To tackle these issues, the United States Agency for International Development (USAID) funded the Amazon Business Alliance (formerly the Amazon Development Entrepreneurial & Learning Alliance (ADELA) program) to “engage investors, entrepreneurs and conservation-focused businesses to promote green growth, and decrease deforestation and natural resource degradation, while improving community livelihoods.”
The USAID program emerged while Percy Summers, project lead for Conservation International, was in residence at Arizona State University as a Conservation International-Center for Biodiversity Outcomes professor of practice. Both ASU and Conservation International responded separately to USAID’s call for conceptual approaches to developing sustainable solutions for these challenges, but in seeing how they could work together, Conservation International and ASU decided to join forces to submit the combined Amazon Business Alliance proposal.
The project will now continue its work at ASU with leadership from the Rob and Melani Walton Sustainability Solutions Service and the Center for Biodiversity Outcomes (CBO), supporting the Alliance's endeavors to create local, sustainable economic opportunities and bolster green investments.
“Even though both CBO and Conservation International are experts at biodiversity conservation, this USAID opportunity specifically sought to integrate economic development with conservation,” said Rajesh Buch, director of business development at the Solutions Service. “The work that the Solutions Service has done in partnership with the city of Phoenix (through the Resource Innovation and Solutions Network) to enhance and optimize their resource management programs and practices over the course of 2013–19 uniquely positioned ASU to integrate these disciplines to develop a holistic approach to job creation and resource conservation.”
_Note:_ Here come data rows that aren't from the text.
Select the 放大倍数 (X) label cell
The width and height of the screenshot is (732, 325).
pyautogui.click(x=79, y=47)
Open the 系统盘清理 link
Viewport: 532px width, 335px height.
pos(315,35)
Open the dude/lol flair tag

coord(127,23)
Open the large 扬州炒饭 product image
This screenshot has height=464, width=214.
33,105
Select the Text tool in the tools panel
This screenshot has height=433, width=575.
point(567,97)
Leah Gerber, founding director of the Center for Biodiversity Outcomes, will serve as principal investigator on the project.
“The Amazon Business Alliance brings together CBO and the Solutions Service to innovate ways to integrate biodiversity and other sustainable development goals into green economic development," she said. "While we focus on Peru for this project, our work lays the foundation for extensions and applications globally.”
The Solutions Service will help design and train organizations and individuals to operate an economic development platform that documents the strengths, opportunities and challenges in the Ucayali and San Martín regions of Peru. They will also generate a report on the markets, human capital, culture, finance/investor networks, support and policy, then produce recommendations based on the findings. The Center for Biodiversity Outcomes will assist by building and testing biodiversity-restoration decision support tools that will analyze the costs and benefits of potential interventions for the region.
Conventional economic development tools focus on creating the enabling conditions for economic development and commerce, but do not take resource extraction and consumption into account. The ASU team is pioneering and innovating a methodology that integrates economic development and biodiversity management tools so that local and regional commerce and job creation can be stimulated, while natural resources can be sustainably consumed.
The project hopes to spawn around 100 business- and environmentally friendly development projects, create new investment opportunities, help Peru reduce greenhouse gas emissions, improve livelihoods for Indigenous communities, reduce deforestation and more.